Document:
Sam Little (born 31 August 1975) is an English professional golfer and sports agent. He won five times on the Challenge Tour.

Early and personal life
Little was born in London, England, and is Jewish and has been a member of Hendon Reform Synagogue.

Career
Little turned professional in 1997, and joined the Challenge Tour in 1999, where he recorded his first win in 2001. In 2004 he won for the second time at that level, and graduated to the European Tour at the end of the season via qualifying school. He became renowned for last-gasp performances to maintain his Tour playing rights, ending narrowly inside the top 115 qualifiers in 2005, 2008 and 2009, and finishing runner-up in the final tournament of 2007 to move up to 76th in the Order of Merit from outside the top 170. This remains his best season-end finish.

After the 2010 season Little lost his playing rights on the European Tour, having finished 182nd, and returned to the Challenge Tour.

Source data:
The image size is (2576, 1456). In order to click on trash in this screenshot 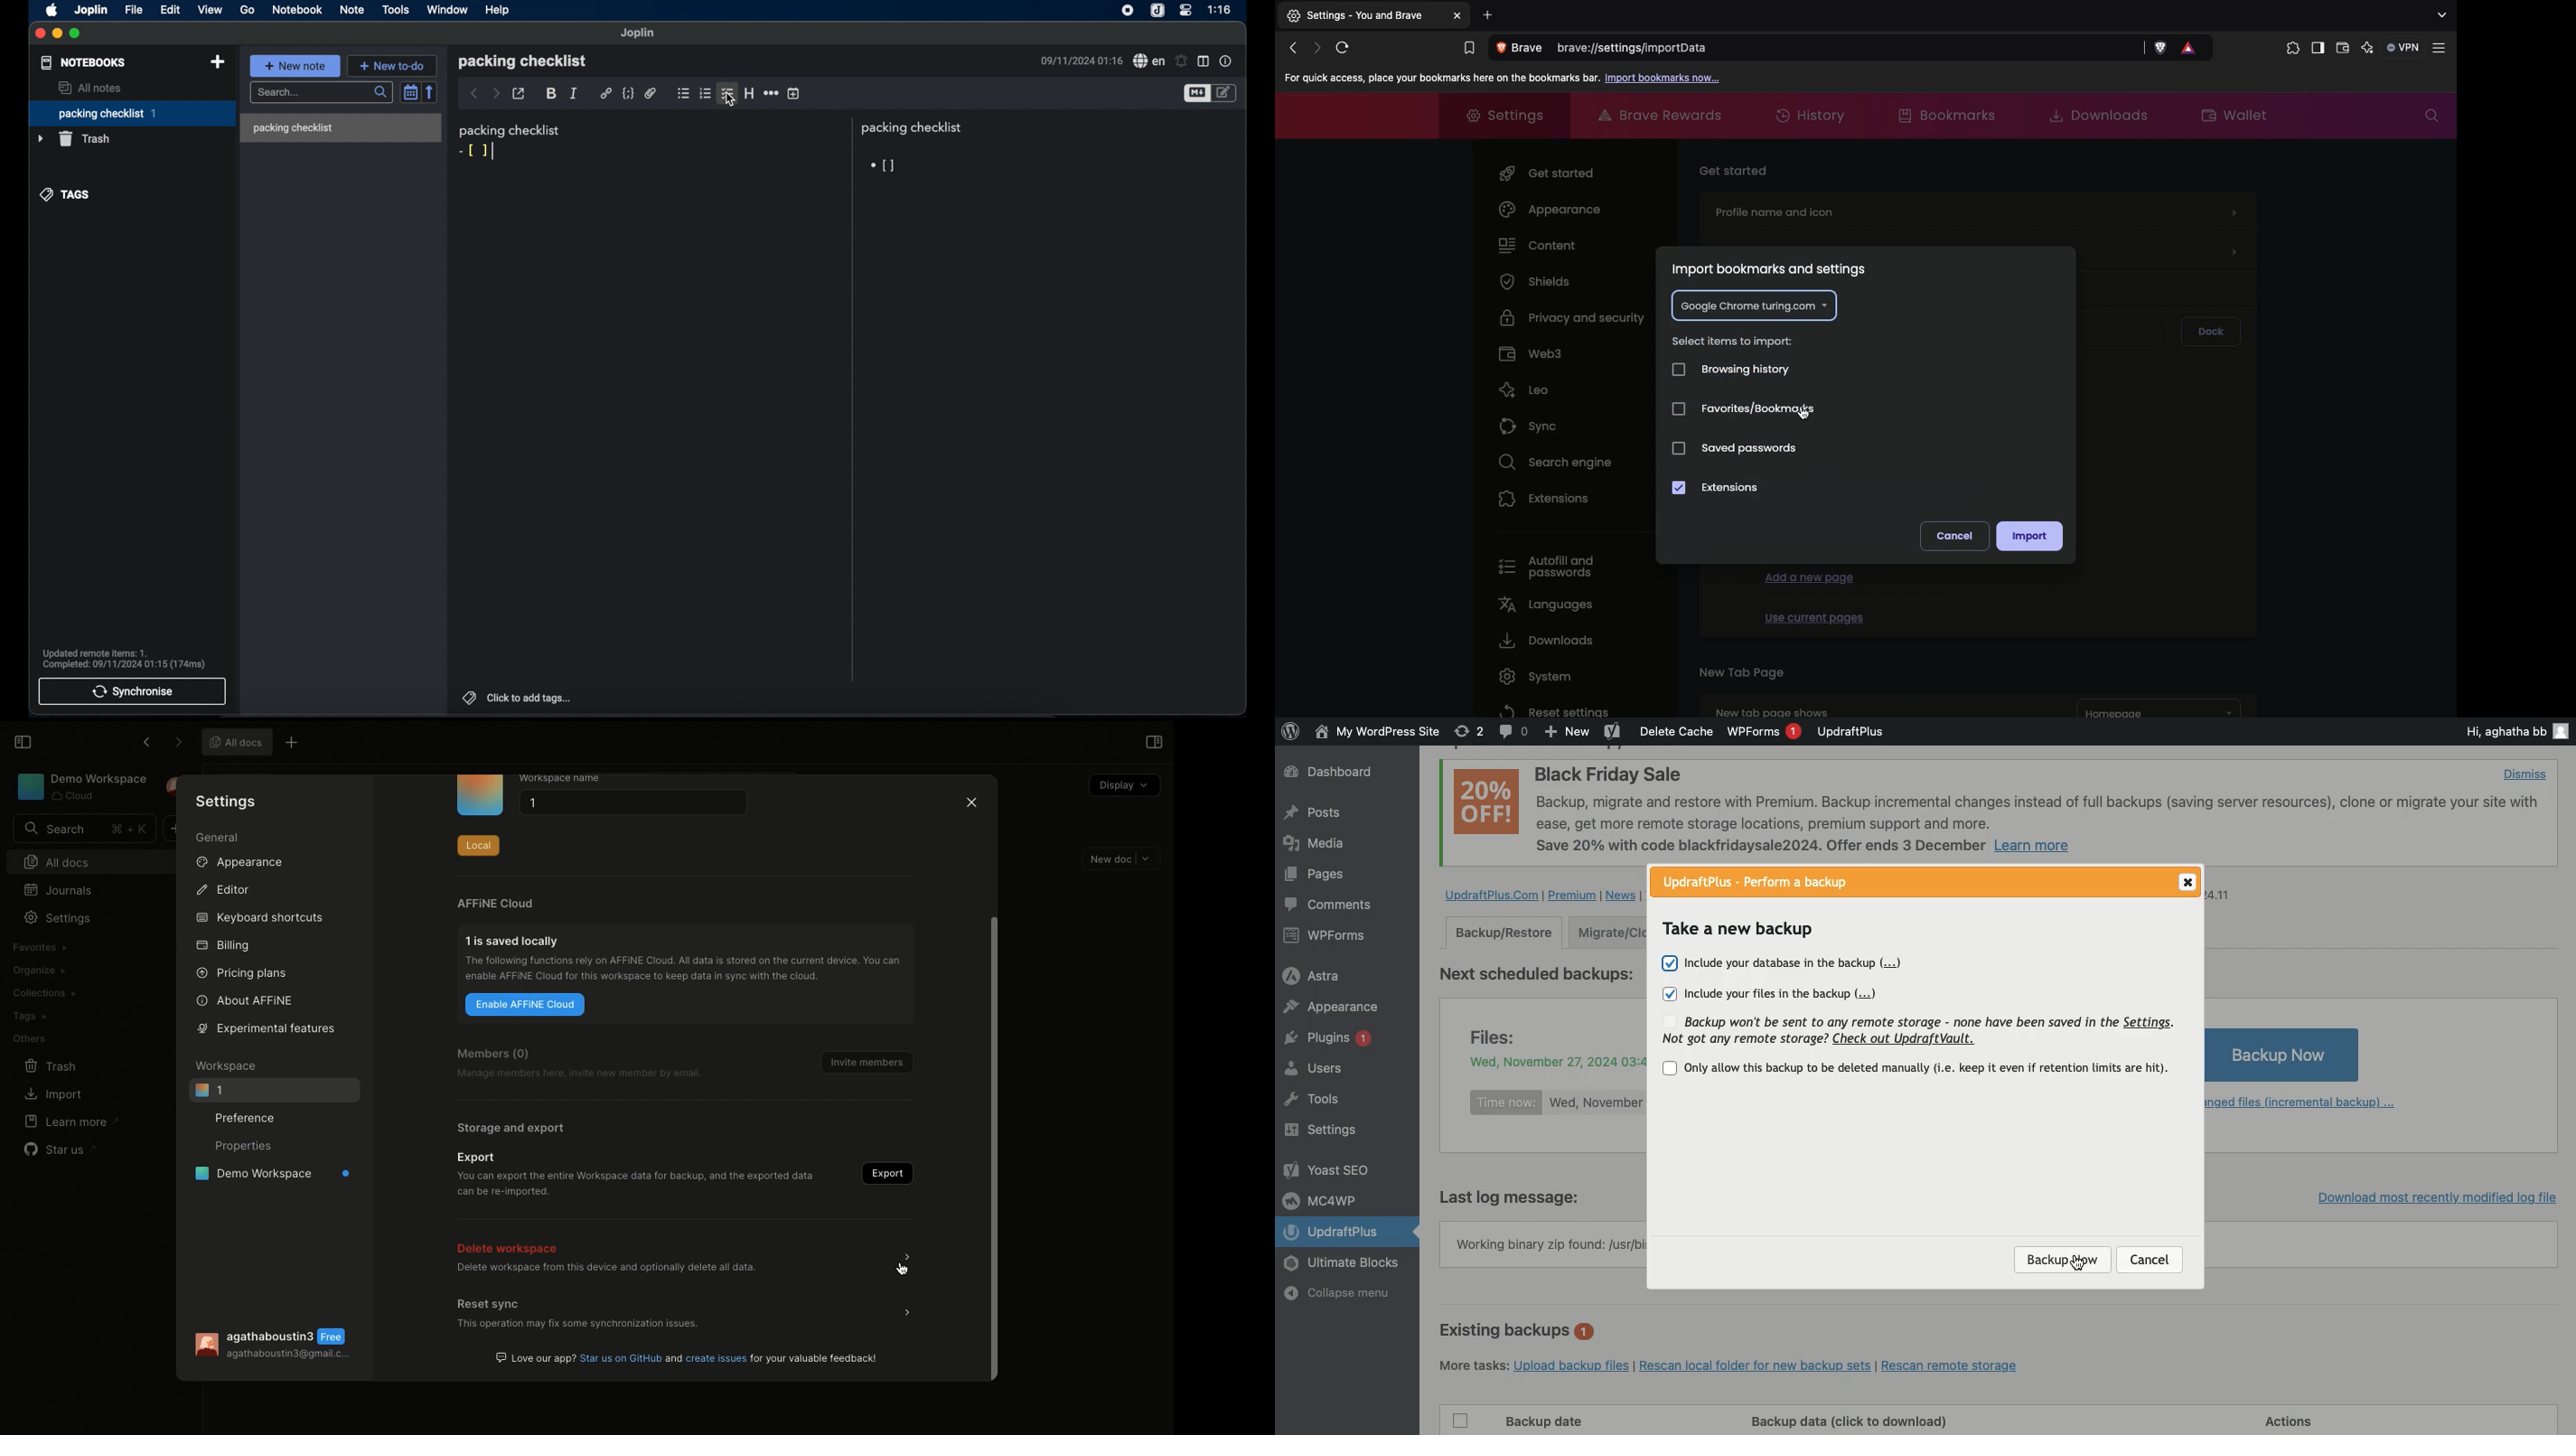, I will do `click(75, 139)`.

Problems and tasks:
• a. According to the Sam Little biography, which synagogue has he been a member of?
• b. Go on with the Sam Little biography, starting after its final sentence.
The lines above are separate from the Sam Little biography.

Outputs in order:
• a. Hendon Reform Synagogue.

• b.
In 2011, Little won three events from mid-September to mid-October, the M2M Russian Challenge Cup, the Allianz Golf Open Grand Toulouse, and the Roma Golf Open, to regain his European Tour card for the remainder of 2011 and 2012.

Little served on the Maccabi GB Golf Management Team for the 2013 Maccabiah Games. 

In 2014 he became a sports agent.

Family
Little has a wife, Maria, and four children including twin girls. His brother Jamie is also a professional golfer who has played on the European Tour and Challenge Tour.

Professional wins (5)

Challenge Tour wins (5)

Challenge Tour playoff record (1–0)

Results in major championships

Note: Little only played in The Open Championship.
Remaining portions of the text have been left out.